Gilly had a vision of herself sailing around the living room of the foster home on her right foot like an ice skater. With her uplifted left foot she was shoving the next foster mother square in the mouth. She smacked her new supply of gum in satisfaction.
“Do me another favor, will you? Get rid of that bubble gum before we get there?”
Gilly obligingly took the gum out of her mouth while Miss Ellis’s eyes were still in the mirror. Then when the social worker turned her attention back to the traffic, Gilly carefully spread the gum under the handle of the left-hand door as a sticky surprise for the next person who might try to open it.
Two traffic lights farther on Miss Ellis handed back a towelette. “Here,” she said, “see what you can do about that guck on your face before we get there.”
Gilly swiped the little wet paper across her mouth and dropped it on the floor.
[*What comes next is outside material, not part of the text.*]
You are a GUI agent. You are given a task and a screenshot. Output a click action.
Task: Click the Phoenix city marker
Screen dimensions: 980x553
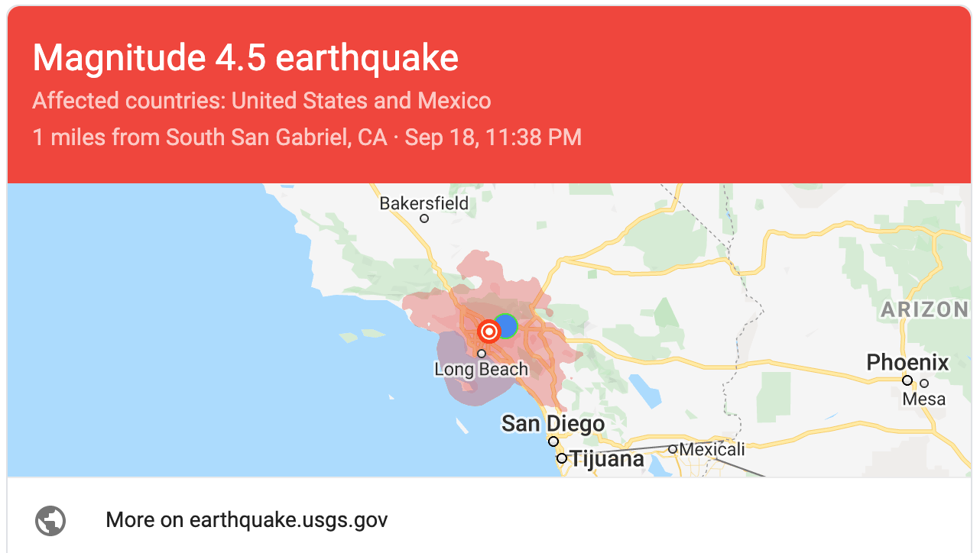907,380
“Gilly—” Miss Ellis sighed and shifted her fancy on-the-floor gears. “Gilly—”
“My name,” Gilly said between her teeth, “is Galadriel.”
Miss Ellis appeared not to have heard. “Gilly, give Maime Trotter half a chance, OK? She’s really a nice person.”
That cans it, thought Gilly. At least nobody had accused Mr. or Mrs. Nevins, her most recent foster parents, of being “nice.” Mrs. Richmond, the one with the bad nerves, had been “nice.” The Newman family, who couldn’t keep a five-year-old who wet her bed, had been “nice.” Well, I’m eleven now, folks, and, in case you haven’t heard, I don’t wet my bed anymore. But I am not nice. I am brilliant. I am famous across this entire county. Nobody wants to tangle with the great Galadriel Hopkins. I am too clever and too hard to manage. Gruesome Gilly, they call me. She leaned back comfortably. Here I come, Maime baby, ready or not.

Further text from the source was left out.